Of course, a human observer would think that the trick only works because I think the look he gives the window is cute, and the sight of his head hanging out is even cuter, so I manipulate the buttons by my seat to make his dreams come true. I guess that's one way of looking at it. But this discounts a couple of factors:
- I used to get tired of the window-to-window-to-first-window rotation in the process, and tell him, "Tough. You're just going to have to stick with the passenger's side window." This attitude has since left me, and we are both endlessly entertained by the window trick.

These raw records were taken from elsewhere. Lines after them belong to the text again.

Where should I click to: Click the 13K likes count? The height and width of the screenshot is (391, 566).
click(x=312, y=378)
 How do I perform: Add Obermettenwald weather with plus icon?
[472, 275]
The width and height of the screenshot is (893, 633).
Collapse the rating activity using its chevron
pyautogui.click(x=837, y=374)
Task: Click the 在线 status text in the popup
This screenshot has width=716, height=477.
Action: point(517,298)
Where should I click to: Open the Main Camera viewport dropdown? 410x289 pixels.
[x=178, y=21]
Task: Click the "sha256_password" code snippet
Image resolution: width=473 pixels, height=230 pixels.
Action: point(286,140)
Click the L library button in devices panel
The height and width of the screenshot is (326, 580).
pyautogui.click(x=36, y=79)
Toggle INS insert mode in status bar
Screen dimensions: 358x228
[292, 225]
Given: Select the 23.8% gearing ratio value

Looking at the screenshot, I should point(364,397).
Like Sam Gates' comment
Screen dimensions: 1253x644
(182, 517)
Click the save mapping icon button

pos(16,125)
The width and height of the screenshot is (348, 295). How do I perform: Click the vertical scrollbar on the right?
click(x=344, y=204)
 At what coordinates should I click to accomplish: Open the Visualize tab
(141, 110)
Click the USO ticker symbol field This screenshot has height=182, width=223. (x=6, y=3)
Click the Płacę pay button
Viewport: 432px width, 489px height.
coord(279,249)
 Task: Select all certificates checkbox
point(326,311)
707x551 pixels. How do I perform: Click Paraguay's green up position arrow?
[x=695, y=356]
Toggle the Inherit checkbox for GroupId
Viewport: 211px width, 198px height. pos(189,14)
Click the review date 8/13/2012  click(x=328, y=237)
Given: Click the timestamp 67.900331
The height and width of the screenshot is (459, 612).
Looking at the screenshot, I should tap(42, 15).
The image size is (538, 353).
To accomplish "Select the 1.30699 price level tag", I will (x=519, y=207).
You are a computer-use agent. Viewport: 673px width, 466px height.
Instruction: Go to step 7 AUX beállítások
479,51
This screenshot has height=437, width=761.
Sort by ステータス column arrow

- He manifests lots of other things.
How do I know he manifests other things? Just a guess. He has regular meals and air conditioning and lives in a climate with seasons. These are all improvements over his early life.
When I first met Dmitri, his name was Crimson and he lived at the vet's office on the corner of my street in New Orleans. He was a year and a half old, still had his balls, had heart worms, weighed 45 pounds and had been hit by a truck. His former owners left him there because they couldn't pay the $600 surgery bill to repair his leg. Now I wish he that if he must have surgery that he would only require surgeries that cost a paltry $600. He now lives in North Carolina, which is warm enough but does enjoy a brief winter--a nice change with a fur coat like his. He weighs 75 pounds. And his new owner (me) is always as happy to see him as he is to see me, loves taking walks and is a very messy eater to boot so there are always crumbs to be found. What more could a dog ask for?
I'll admit that his becoming a eunuch was entirely my idea.
I know Dmitri was vibrationally aligning himself with my chicken nuggets the other night. I could feel it.